泪草

ヒトの涙で育てた植物のことを泪草(るいそう)と言いますが、本来ヒトの涙というものは生き物に害を為すはずでした。
人類の歴史を振り返ってみると、ヒトの涙によって絶滅した植物や動物は数多く、特に女の涙には殺傷能力の高い毒が含まれているというのが一般的な見解でした。
わたしたちの学校では泪草を多く育てていますが…ええ、そうです。皆さんが一年生の時に涙を採取する授業をしましたね。それも、泪草のためのものでした。

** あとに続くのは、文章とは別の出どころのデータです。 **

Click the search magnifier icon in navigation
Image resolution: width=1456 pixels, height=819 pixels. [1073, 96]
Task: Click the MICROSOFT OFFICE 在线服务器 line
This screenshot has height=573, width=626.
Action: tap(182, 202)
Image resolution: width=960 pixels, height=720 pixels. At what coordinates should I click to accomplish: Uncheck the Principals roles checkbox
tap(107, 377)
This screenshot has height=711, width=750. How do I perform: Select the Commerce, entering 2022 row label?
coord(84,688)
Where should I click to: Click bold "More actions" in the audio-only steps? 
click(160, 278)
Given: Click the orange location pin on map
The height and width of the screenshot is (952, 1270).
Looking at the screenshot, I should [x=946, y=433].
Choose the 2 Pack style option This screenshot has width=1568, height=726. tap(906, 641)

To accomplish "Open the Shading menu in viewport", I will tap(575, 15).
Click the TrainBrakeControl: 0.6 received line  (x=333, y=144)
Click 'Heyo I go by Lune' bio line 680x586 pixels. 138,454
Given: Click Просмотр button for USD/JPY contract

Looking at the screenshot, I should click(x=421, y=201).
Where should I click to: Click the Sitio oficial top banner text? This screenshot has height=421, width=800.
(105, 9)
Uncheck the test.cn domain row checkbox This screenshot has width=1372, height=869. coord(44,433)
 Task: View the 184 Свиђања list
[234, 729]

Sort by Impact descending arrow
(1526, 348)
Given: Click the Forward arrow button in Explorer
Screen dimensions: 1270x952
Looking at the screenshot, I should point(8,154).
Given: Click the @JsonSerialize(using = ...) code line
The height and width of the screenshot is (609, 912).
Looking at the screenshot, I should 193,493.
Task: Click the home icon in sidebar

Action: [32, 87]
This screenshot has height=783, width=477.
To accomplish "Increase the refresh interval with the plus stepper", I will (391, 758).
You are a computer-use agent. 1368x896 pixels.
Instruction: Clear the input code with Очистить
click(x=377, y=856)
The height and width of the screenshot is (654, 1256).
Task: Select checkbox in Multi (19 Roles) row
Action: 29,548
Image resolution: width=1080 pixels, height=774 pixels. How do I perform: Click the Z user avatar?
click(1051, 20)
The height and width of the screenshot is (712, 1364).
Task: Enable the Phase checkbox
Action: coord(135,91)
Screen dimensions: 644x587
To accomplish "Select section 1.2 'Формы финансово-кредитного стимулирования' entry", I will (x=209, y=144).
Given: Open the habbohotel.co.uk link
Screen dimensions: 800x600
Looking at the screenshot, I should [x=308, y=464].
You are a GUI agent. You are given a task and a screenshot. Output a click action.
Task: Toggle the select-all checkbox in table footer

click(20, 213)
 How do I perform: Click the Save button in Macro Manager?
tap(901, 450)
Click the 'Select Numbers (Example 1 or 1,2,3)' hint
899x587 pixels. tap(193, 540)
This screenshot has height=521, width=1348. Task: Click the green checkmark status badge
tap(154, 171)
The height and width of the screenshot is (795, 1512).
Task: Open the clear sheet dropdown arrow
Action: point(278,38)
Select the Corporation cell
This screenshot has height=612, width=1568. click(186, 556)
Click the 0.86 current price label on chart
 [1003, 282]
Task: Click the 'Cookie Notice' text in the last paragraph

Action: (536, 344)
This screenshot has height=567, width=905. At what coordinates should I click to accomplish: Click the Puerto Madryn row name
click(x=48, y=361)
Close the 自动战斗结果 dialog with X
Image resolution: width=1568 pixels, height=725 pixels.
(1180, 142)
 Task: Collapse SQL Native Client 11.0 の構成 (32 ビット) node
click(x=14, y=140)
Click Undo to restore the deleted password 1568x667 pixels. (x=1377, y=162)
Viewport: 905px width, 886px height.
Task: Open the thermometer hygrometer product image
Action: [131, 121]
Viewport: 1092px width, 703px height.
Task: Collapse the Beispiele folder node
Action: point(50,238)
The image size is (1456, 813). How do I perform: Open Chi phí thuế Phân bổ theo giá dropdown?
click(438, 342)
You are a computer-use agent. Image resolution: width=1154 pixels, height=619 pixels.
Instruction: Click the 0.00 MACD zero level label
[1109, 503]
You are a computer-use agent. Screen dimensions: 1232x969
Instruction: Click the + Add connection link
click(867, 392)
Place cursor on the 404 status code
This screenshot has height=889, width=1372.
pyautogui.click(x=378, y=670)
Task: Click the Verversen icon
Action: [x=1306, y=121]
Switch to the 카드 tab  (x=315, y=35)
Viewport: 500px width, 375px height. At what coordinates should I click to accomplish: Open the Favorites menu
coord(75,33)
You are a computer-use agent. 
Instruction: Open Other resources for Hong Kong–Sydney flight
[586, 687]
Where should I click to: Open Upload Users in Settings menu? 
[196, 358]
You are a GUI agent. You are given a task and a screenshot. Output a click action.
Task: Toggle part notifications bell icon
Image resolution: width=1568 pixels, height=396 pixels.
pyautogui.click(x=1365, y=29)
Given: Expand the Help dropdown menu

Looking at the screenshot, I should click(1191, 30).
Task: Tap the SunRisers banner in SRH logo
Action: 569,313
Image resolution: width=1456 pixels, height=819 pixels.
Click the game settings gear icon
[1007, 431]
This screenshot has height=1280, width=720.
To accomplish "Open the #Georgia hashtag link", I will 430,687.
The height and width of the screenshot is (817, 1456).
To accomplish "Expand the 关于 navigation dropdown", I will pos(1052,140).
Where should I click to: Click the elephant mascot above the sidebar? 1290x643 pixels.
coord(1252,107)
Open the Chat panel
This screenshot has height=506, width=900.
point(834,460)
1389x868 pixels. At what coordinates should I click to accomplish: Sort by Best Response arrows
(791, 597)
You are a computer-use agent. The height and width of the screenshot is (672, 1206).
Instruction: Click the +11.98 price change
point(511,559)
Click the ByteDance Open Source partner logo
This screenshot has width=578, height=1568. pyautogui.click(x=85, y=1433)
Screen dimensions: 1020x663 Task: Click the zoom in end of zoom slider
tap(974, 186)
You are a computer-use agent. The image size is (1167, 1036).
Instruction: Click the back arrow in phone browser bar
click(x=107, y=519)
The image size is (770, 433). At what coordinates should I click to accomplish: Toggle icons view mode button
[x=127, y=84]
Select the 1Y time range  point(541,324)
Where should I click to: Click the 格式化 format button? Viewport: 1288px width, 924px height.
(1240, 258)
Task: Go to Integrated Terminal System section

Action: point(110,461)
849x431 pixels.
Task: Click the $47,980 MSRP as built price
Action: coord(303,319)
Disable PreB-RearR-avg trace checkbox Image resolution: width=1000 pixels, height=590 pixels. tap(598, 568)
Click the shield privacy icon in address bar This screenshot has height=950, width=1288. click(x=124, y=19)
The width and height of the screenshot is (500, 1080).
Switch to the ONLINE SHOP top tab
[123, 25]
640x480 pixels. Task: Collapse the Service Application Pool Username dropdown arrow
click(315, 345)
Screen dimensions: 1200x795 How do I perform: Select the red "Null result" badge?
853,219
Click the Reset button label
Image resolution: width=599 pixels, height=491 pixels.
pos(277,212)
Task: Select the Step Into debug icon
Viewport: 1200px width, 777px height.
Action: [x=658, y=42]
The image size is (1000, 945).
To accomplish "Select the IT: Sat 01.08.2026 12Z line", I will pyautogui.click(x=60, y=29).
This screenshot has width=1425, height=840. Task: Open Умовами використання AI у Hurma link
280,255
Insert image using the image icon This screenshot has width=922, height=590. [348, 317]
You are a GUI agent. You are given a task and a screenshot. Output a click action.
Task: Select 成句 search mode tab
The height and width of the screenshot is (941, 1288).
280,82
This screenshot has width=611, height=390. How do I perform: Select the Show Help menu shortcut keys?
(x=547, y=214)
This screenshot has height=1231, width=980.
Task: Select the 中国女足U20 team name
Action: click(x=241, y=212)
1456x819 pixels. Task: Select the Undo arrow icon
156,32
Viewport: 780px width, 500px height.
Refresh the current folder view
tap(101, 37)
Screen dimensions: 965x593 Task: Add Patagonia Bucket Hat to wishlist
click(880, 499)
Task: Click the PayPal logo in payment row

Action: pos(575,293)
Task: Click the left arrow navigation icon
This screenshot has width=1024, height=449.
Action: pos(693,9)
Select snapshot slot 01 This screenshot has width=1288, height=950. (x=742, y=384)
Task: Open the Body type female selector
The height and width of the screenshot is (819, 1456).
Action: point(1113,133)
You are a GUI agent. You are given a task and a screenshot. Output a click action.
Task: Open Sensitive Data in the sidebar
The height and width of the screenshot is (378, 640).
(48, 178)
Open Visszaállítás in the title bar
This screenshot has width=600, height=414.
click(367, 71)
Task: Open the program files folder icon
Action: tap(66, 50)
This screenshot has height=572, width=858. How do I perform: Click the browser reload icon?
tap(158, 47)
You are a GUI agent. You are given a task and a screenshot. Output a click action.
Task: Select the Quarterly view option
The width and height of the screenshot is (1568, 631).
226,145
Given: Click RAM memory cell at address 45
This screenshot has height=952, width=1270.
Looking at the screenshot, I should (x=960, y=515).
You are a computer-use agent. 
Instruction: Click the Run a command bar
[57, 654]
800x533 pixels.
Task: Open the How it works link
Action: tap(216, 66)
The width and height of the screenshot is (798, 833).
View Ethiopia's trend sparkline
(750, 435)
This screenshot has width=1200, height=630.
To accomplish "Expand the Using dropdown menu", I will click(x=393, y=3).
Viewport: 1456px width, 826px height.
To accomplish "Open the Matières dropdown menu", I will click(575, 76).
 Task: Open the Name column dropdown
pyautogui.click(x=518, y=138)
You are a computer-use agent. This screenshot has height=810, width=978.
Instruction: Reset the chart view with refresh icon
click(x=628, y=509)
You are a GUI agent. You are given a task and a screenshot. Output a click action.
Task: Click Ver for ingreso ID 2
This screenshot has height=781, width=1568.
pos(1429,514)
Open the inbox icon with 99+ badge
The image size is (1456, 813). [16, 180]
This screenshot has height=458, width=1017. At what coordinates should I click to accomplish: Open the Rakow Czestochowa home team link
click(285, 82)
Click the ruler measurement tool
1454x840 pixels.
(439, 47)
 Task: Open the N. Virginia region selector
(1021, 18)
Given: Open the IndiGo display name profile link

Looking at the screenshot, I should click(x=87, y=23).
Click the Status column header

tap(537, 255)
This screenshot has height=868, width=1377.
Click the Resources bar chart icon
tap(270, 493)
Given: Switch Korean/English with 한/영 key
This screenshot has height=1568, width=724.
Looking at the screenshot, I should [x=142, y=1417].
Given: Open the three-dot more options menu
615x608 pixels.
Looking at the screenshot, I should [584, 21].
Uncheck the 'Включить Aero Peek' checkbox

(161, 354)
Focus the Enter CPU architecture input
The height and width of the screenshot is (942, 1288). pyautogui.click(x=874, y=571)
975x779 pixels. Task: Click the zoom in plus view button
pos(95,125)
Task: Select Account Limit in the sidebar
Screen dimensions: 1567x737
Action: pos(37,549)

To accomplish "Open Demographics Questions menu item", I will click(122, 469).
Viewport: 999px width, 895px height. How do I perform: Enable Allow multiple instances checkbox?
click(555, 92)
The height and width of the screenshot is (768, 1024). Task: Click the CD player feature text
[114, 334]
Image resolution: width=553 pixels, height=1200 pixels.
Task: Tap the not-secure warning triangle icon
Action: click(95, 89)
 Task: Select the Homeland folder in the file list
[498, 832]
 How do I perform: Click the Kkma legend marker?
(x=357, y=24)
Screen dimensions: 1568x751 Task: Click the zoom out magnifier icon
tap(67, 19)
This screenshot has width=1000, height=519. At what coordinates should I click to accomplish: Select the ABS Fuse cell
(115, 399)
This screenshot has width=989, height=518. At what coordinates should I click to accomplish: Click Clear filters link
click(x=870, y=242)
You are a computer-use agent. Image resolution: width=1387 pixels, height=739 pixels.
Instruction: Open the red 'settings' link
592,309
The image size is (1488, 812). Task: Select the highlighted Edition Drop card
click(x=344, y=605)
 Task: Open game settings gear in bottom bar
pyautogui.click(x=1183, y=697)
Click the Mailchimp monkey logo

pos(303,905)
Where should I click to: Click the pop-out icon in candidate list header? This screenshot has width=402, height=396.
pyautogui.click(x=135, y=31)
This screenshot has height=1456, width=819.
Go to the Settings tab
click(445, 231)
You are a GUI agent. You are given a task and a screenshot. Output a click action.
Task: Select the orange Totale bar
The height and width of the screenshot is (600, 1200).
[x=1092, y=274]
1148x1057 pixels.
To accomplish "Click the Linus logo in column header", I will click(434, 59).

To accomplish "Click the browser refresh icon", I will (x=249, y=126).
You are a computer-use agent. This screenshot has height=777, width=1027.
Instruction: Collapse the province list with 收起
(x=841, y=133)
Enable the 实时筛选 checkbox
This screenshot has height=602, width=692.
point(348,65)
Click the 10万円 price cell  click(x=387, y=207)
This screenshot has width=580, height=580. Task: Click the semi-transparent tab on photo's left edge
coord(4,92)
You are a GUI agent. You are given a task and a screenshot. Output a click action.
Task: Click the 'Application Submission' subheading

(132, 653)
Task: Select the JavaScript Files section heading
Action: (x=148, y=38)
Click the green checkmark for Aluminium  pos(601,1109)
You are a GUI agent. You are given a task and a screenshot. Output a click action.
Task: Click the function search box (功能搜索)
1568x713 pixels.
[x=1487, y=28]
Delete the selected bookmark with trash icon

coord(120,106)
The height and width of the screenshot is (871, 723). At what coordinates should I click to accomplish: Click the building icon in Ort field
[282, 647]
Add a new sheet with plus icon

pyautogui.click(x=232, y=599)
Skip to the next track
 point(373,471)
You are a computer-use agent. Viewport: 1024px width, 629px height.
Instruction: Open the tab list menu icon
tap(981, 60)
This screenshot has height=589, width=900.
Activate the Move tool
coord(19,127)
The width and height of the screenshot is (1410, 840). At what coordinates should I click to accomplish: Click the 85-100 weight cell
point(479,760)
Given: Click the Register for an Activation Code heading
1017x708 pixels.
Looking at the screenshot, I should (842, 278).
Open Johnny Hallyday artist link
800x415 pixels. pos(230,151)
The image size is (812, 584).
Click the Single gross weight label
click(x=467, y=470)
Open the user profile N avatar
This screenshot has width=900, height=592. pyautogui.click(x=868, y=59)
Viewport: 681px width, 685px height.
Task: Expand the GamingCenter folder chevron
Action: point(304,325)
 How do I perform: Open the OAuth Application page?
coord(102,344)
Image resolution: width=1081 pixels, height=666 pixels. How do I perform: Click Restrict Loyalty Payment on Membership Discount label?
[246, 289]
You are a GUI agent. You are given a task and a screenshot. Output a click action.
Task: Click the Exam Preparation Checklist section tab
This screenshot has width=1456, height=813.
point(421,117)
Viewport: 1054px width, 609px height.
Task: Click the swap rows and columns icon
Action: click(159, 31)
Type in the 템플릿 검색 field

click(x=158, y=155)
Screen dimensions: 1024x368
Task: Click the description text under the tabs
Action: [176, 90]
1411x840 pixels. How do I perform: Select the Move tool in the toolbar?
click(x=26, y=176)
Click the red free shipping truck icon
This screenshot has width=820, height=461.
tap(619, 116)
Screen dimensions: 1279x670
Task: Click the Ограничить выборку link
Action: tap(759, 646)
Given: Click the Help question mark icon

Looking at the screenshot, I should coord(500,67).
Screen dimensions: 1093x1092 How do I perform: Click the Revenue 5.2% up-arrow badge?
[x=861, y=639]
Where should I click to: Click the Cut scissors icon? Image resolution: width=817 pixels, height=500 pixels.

泪草というものが世の中に浸透するのはあっという間でした。今までヒトは動物、特に抵抗のできない植物とは相性が悪いと考えられていましたから。
今では皆さんのご家庭でも泪草を窓辺に飾っていたりしますよね。その泪草ですが、一体なぜヒトの涙で育つのか考えたことはありますか?
大昔のことですが、ヒトが増えすぎてしまった時代がありました。動物や植物に対してヒトが多くなりすぎてしまうとバランスが崩れてしまうので、食料難にヒトは悩まされていました。
政府は植物に改良を施し、食糧を増やそうとしたのですが失敗し、多くの人間が苦しんで、死を前にして恐怖で涙を流しました。
苦しくて泣いてしまったヒトの涙は猛毒なのですが…あまりに多く地上に落ちてしまったので地上に生えていた植物の一部は己を進化させる必要に迫られ、ヒトの涙によって成長するような種が生まれたのです。それが、今の泪草の先祖です。
わたしたちはあまり人前で泣いてはいけないと教わっていますが、泪草は君たちの涙で生きていけるのですから…むしろ私たちは泣かなくてはいけないともいえますね。